Two former University of Michigan professors filed a lawsuit against the school last week, alleging that they were illegally discriminated against and lost their jobs in retaliation for challenging structural patterns of discrimination and exclusion that pervade the institution. The lawsuit also claims that the school's well-publicized "diversity" campaigns are designed to deflect attention away from entrenched racism and a learning environment that's hostile for people of color. For junior Vikrant Garg, an activist of color who was recently harangued in the right-wing media for organizing in response to acts of hate and racism on campus, the lawsuit brings a much-needed sense of validation.
"It really frames how pervasive the things we really want to change are," Garg told Truthout.

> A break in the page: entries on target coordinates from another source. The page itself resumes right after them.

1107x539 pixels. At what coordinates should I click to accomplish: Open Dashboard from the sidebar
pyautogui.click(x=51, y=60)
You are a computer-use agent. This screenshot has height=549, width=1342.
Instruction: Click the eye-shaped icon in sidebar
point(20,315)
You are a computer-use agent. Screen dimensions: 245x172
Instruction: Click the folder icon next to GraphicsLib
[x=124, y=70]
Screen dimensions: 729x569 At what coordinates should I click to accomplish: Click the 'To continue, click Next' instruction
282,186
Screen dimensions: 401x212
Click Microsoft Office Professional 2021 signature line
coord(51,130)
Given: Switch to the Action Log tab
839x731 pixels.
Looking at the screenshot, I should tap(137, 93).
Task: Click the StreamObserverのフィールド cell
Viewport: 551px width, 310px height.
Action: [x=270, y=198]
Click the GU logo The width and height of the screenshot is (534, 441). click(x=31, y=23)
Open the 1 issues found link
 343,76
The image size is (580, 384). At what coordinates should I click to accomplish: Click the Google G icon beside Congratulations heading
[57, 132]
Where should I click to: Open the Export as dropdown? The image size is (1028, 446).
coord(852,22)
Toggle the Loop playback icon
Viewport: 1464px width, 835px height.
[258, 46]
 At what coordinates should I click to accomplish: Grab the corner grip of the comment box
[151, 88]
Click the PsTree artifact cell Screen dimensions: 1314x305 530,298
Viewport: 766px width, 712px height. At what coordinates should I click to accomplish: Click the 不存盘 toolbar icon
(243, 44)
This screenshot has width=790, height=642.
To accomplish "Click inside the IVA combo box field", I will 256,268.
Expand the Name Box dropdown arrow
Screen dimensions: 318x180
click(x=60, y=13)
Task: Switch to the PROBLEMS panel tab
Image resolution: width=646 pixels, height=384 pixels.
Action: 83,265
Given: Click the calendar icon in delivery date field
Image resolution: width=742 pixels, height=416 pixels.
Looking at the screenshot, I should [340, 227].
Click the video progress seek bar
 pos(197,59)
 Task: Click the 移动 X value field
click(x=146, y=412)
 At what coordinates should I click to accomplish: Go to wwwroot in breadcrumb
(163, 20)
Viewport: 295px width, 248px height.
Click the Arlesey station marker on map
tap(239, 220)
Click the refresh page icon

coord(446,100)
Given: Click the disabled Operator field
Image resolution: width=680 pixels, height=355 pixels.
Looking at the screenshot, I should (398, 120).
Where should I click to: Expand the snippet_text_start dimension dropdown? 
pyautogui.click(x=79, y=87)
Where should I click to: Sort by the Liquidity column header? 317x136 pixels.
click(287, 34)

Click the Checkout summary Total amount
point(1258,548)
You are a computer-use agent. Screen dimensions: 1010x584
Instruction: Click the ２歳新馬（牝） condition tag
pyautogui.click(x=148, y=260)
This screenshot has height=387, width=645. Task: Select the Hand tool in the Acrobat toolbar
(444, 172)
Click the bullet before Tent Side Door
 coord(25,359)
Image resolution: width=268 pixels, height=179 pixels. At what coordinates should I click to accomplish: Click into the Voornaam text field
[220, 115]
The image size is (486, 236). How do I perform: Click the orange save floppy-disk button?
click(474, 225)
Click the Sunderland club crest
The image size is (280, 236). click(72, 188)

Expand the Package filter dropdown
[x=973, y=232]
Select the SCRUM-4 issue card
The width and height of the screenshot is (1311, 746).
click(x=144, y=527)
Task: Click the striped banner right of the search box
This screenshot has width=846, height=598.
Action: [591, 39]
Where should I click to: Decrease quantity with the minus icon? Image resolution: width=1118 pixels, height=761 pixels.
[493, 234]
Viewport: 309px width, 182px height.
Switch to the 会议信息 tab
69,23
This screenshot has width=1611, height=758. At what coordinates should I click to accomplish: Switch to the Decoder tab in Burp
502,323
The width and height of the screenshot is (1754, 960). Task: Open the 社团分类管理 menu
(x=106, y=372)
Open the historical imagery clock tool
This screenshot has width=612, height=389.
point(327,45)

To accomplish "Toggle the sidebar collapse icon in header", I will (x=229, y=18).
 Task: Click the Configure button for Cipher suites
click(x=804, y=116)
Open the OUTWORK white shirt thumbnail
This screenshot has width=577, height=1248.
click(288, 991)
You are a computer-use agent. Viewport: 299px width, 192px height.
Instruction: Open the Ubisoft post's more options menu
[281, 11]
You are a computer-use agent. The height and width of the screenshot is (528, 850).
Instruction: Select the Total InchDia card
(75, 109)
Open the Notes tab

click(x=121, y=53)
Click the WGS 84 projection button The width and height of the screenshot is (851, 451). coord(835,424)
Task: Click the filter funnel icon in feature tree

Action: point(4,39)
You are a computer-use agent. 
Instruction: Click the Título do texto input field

Last fall, racist and "alt-right" flyers appeared on campus, including a poster warning white women against dating Black men, citing a barrage of racist myths, including that "your kids probably wouldn't be smart." More recently, a hacker entered a professor's email account and sent students threatening messages that read: "Hi n*****s, I just wanted to say that I plan to kill all of you. White power! The KKK has returned!!! Heil Trump!!!!" The incidents followed a national wave of racially charged attacks and provocations from alt-right and white supremacist groupsemboldened by the rise of President Trump to the White House. Many of these incidents have occurred on college campuses across the country.